◆ Task details
The reply should give back every entry exactly as written.

Saved data entries

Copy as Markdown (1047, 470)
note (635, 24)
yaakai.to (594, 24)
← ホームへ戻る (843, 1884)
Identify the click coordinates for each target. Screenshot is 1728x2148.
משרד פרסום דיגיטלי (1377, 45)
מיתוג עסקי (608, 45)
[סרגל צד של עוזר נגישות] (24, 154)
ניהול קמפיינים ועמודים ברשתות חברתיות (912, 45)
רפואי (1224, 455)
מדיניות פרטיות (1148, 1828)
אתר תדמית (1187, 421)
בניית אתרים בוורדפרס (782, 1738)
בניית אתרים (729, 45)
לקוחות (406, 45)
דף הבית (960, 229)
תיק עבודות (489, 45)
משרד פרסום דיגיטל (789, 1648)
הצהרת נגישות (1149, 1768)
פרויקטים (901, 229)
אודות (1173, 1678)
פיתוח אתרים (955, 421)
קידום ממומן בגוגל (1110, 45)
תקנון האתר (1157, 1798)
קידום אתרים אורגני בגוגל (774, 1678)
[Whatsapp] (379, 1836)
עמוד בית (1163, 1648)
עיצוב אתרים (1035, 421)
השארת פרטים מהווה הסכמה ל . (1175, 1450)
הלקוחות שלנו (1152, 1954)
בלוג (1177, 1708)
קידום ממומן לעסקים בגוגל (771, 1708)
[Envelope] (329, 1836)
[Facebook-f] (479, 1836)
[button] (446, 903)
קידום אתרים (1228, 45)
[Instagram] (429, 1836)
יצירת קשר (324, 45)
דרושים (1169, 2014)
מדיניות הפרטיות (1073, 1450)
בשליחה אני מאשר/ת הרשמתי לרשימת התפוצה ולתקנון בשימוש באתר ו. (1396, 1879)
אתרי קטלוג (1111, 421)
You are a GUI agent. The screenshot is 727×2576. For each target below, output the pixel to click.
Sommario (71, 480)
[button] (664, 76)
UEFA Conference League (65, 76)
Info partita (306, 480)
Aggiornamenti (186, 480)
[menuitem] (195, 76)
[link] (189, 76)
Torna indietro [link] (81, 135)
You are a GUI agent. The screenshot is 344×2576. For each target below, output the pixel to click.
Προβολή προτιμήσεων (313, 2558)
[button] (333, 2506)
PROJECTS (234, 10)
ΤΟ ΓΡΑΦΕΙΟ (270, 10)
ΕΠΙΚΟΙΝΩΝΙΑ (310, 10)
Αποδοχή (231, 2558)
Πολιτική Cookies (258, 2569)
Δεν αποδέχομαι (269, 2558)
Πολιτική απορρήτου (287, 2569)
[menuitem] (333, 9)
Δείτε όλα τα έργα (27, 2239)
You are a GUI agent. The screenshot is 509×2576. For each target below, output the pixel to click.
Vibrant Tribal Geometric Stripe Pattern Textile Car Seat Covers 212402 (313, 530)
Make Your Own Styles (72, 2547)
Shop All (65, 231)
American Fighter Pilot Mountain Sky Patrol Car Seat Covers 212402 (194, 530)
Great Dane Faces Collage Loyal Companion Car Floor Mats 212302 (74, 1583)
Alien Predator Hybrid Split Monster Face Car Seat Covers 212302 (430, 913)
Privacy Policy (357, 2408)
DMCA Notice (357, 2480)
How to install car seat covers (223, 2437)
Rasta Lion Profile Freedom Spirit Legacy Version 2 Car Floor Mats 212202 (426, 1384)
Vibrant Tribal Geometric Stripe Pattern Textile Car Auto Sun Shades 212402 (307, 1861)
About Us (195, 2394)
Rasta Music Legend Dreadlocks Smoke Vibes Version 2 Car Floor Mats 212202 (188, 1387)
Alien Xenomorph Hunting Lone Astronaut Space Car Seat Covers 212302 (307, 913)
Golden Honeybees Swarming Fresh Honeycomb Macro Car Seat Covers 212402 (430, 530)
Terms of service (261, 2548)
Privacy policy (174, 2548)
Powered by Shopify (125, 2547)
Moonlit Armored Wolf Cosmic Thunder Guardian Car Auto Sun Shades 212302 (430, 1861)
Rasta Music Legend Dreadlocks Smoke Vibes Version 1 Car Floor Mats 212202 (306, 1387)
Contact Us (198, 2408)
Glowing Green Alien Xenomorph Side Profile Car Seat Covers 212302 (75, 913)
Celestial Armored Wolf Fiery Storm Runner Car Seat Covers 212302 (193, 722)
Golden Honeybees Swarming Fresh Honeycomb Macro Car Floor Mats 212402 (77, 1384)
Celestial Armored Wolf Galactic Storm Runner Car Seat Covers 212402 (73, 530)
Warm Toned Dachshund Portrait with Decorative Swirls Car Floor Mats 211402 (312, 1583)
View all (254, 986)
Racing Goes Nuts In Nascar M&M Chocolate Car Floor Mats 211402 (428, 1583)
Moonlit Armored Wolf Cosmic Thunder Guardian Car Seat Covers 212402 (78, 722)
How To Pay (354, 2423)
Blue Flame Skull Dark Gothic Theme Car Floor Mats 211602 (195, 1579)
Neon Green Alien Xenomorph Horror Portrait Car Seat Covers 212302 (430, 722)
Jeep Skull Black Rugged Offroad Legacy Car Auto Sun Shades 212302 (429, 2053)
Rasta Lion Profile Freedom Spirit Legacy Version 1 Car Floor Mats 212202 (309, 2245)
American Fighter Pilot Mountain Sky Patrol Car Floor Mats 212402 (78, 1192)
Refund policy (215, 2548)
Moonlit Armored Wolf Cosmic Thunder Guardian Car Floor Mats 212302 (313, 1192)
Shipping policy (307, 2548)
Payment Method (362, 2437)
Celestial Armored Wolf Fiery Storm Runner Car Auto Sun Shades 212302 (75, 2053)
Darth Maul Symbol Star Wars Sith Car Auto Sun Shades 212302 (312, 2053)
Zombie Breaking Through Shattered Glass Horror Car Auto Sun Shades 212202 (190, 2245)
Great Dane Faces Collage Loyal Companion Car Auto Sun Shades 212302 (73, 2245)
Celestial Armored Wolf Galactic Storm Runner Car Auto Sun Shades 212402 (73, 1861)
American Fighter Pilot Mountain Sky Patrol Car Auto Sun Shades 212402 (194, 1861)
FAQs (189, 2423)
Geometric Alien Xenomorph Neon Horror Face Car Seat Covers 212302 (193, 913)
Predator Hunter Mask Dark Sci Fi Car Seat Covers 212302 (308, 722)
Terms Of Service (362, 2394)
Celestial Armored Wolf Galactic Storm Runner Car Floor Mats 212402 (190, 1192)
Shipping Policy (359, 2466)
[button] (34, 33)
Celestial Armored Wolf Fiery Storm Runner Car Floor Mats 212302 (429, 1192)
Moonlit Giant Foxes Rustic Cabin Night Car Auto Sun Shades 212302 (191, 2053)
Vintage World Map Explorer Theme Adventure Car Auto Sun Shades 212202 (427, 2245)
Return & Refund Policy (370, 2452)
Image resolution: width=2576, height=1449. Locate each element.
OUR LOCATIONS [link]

◆ Task output
Copy as Markdown (1047, 470)
note (635, 24)
yaakai.to (594, 24)
← ホームへ戻る (843, 1884)
Identify the click coordinates for each target. Screenshot is 1728x2148.
משרד פרסום דיגיטלי (1377, 45)
מיתוג עסקי (608, 45)
[סרגל צד של עוזר נגישות] (24, 154)
ניהול קמפיינים ועמודים ברשתות חברתיות (912, 45)
רפואי (1224, 455)
מדיניות פרטיות (1148, 1828)
אתר תדמית (1187, 421)
בניית אתרים בוורדפרס (782, 1738)
בניית אתרים (729, 45)
לקוחות (406, 45)
דף הבית (960, 229)
תיק עבודות (489, 45)
משרד פרסום דיגיטל (789, 1648)
הצהרת נגישות (1149, 1768)
פרויקטים (901, 229)
אודות (1173, 1678)
פיתוח אתרים (955, 421)
קידום ממומן בגוגל (1110, 45)
תקנון האתר (1157, 1798)
קידום אתרים אורגני בגוגל (774, 1678)
[Whatsapp] (379, 1836)
עמוד בית (1163, 1648)
עיצוב אתרים (1035, 421)
השארת פרטים מהווה הסכמה ל . (1175, 1450)
הלקוחות שלנו (1152, 1954)
בלוג (1177, 1708)
קידום ממומן לעסקים בגוגל (771, 1708)
[Envelope] (329, 1836)
[Facebook-f] (479, 1836)
[button] (446, 903)
קידום אתרים (1228, 45)
[Instagram] (429, 1836)
יצירת קשר (324, 45)
דרושים (1169, 2014)
מדיניות הפרטיות (1073, 1450)
בשליחה אני מאשר/ת הרשמתי לרשימת התפוצה ולתקנון בשימוש באתר ו. (1396, 1879)
אתרי קטלוג (1111, 421)
You are a GUI agent. The screenshot is 727×2576. For each target below, output the pixel to click.
Sommario (71, 480)
[button] (664, 76)
UEFA Conference League (65, 76)
Info partita (306, 480)
Aggiornamenti (186, 480)
[menuitem] (195, 76)
[link] (189, 76)
Torna indietro [link] (81, 135)
You are a GUI agent. The screenshot is 344×2576. For each target below, output the pixel to click.
Προβολή προτιμήσεων (313, 2558)
[button] (333, 2506)
PROJECTS (234, 10)
ΤΟ ΓΡΑΦΕΙΟ (270, 10)
ΕΠΙΚΟΙΝΩΝΙΑ (310, 10)
Αποδοχή (231, 2558)
Πολιτική Cookies (258, 2569)
Δεν αποδέχομαι (269, 2558)
Πολιτική απορρήτου (287, 2569)
[menuitem] (333, 9)
Δείτε όλα τα έργα (27, 2239)
You are a GUI agent. The screenshot is 509×2576. For each target below, output the pixel to click.
Vibrant Tribal Geometric Stripe Pattern Textile Car Seat Covers 212402 (313, 530)
Make Your Own Styles (72, 2547)
Shop All (65, 231)
American Fighter Pilot Mountain Sky Patrol Car Seat Covers 212402 (194, 530)
Great Dane Faces Collage Loyal Companion Car Floor Mats 212302 (74, 1583)
Alien Predator Hybrid Split Monster Face Car Seat Covers 212302 (430, 913)
Privacy Policy (357, 2408)
DMCA Notice (357, 2480)
How to install car seat covers (223, 2437)
Rasta Lion Profile Freedom Spirit Legacy Version 2 Car Floor Mats 212202 (426, 1384)
Vibrant Tribal Geometric Stripe Pattern Textile Car Auto Sun Shades 212402 (307, 1861)
About Us (195, 2394)
Rasta Music Legend Dreadlocks Smoke Vibes Version 2 Car Floor Mats 212202 (188, 1387)
Alien Xenomorph Hunting Lone Astronaut Space Car Seat Covers 212302 (307, 913)
Golden Honeybees Swarming Fresh Honeycomb Macro Car Seat Covers 212402 (430, 530)
Terms of service (261, 2548)
Privacy policy (174, 2548)
Powered by Shopify (125, 2547)
Moonlit Armored Wolf Cosmic Thunder Guardian Car Auto Sun Shades 212302 (430, 1861)
Rasta Music Legend Dreadlocks Smoke Vibes Version 1 Car Floor Mats 212202 (306, 1387)
Contact Us (198, 2408)
Glowing Green Alien Xenomorph Side Profile Car Seat Covers 212302 (75, 913)
Celestial Armored Wolf Fiery Storm Runner Car Seat Covers 212302 (193, 722)
Golden Honeybees Swarming Fresh Honeycomb Macro Car Floor Mats 212402 (77, 1384)
Celestial Armored Wolf Galactic Storm Runner Car Seat Covers 212402 (73, 530)
Warm Toned Dachshund Portrait with Decorative Swirls Car Floor Mats 211402 (312, 1583)
View all (254, 986)
Racing Goes Nuts In Nascar M&M Chocolate Car Floor Mats 211402 (428, 1583)
Moonlit Armored Wolf Cosmic Thunder Guardian Car Seat Covers 212402 (78, 722)
How To Pay (354, 2423)
Blue Flame Skull Dark Gothic Theme Car Floor Mats 211602 (195, 1579)
Neon Green Alien Xenomorph Horror Portrait Car Seat Covers 212302 (430, 722)
Jeep Skull Black Rugged Offroad Legacy Car Auto Sun Shades 212302 (429, 2053)
Rasta Lion Profile Freedom Spirit Legacy Version 1 Car Floor Mats 212202 (309, 2245)
American Fighter Pilot Mountain Sky Patrol Car Floor Mats 212402 (78, 1192)
Refund policy (215, 2548)
Moonlit Armored Wolf Cosmic Thunder Guardian Car Floor Mats 212302 (313, 1192)
Shipping policy (307, 2548)
Payment Method (362, 2437)
Celestial Armored Wolf Fiery Storm Runner Car Auto Sun Shades 212302 (75, 2053)
Darth Maul Symbol Star Wars Sith Car Auto Sun Shades 212302 (312, 2053)
Zombie Breaking Through Shattered Glass Horror Car Auto Sun Shades 212202 (190, 2245)
Great Dane Faces Collage Loyal Companion Car Auto Sun Shades 212302 (73, 2245)
Celestial Armored Wolf Galactic Storm Runner Car Auto Sun Shades 212402 (73, 1861)
American Fighter Pilot Mountain Sky Patrol Car Auto Sun Shades 212402 (194, 1861)
FAQs (189, 2423)
Geometric Alien Xenomorph Neon Horror Face Car Seat Covers 212302 (193, 913)
Predator Hunter Mask Dark Sci Fi Car Seat Covers 212302 (308, 722)
Terms Of Service (362, 2394)
Celestial Armored Wolf Galactic Storm Runner Car Floor Mats 212402 (190, 1192)
Shipping Policy (359, 2466)
[button] (34, 33)
Celestial Armored Wolf Fiery Storm Runner Car Floor Mats 212302 (429, 1192)
Moonlit Giant Foxes Rustic Cabin Night Car Auto Sun Shades 212302 (191, 2053)
Vintage World Map Explorer Theme Adventure Car Auto Sun Shades 212202 (427, 2245)
Return & Refund Policy (370, 2452)
Image resolution: width=2576, height=1449. Locate each element.
OUR LOCATIONS [link]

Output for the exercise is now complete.